Among the recorded, 9 species (E. johnii, B. forsteni, B. trigonata, D. tristis, L. aulicus, O. arnesis, X. piscator, G. acutus, and U. ocellata) were Lower Risk – least concerned (LR-lc), 20 (G. conicus / E. conica, P. molurus, A. nasutus, A. Stolatum, A. fasciolata, A. schistosum, E. h. helena, L. striatus M. plumbicolour, O. taeniolatus, P. longifrons, P. mucosus, S. subpunctatus, B. caeruleus, B. fasciatus, N. naja, R. braminus, E. carinata, T. gramineous, and V. russelli) were of Lower Risk – near threatened (LR-nt), 1 (N. N. Kaouthia) is Endangered (EN) and 1 (C. h. monticollaris) is vulnerable (VU) according to International Union for Conservation of Nature (IUCN) status (Table 1) and few belongs to rare category that is globally threatened.

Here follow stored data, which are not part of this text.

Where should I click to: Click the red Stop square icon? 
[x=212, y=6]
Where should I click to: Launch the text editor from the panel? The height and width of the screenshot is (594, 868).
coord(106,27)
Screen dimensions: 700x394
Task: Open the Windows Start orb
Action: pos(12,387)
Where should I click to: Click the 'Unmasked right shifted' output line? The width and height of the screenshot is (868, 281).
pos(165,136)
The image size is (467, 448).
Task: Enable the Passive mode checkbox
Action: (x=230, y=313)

Hence, there is an urgent need for strategies to conserve these rare and threatened snakes in STR and PBR. Further well planned systematic approaches are needed in future to conserve the herpetofauna in these regions.
We are grateful to IFS officers of MP Forest Department, Shri S.S. Rajput, Shri R.P Singh, (Field Director STR), Shri.S.S Rajpoot, Shri Anil Nagar, Shri Dhirendra Bhargav & my colleagues Shri Advait Advagaonker, David Raju & Prof. Javed Khan (Safia College, Bhopal) for providing necessary facilities and support.